**Provided material:**
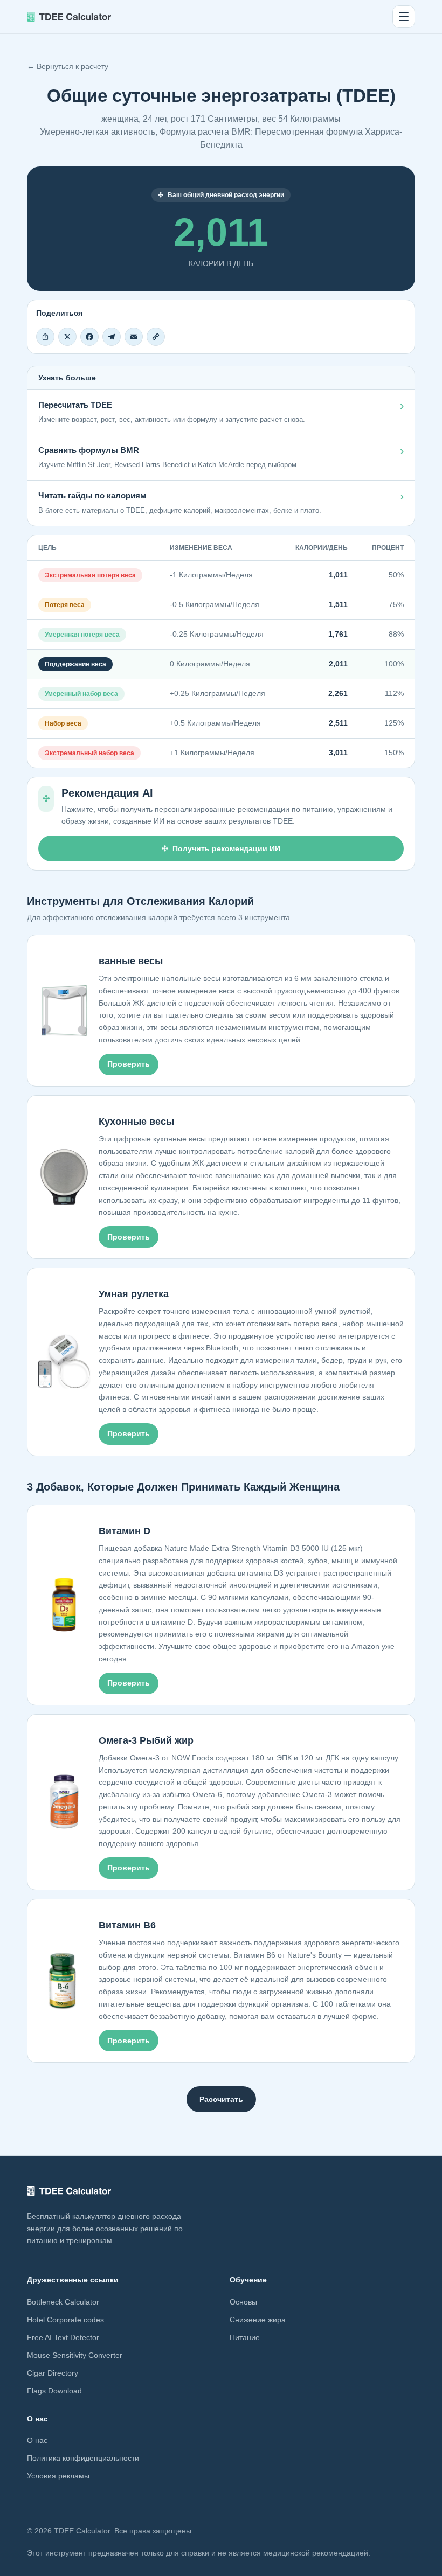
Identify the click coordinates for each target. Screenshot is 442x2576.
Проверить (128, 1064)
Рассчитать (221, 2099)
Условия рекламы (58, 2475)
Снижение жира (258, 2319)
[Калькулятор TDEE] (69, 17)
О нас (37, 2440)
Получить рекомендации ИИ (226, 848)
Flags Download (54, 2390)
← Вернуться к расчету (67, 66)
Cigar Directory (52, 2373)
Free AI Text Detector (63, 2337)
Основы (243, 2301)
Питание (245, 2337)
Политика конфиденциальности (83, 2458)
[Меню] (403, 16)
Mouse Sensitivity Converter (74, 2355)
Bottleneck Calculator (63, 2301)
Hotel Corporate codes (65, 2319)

**Task requirements:**
The line with "[Меню] (403, 16)" and all the lines after it in the records above are to be output exactly, with nothing added.

**Response:**
[Меню] (403, 16)
Mouse Sensitivity Converter (74, 2355)
Bottleneck Calculator (63, 2301)
Hotel Corporate codes (65, 2319)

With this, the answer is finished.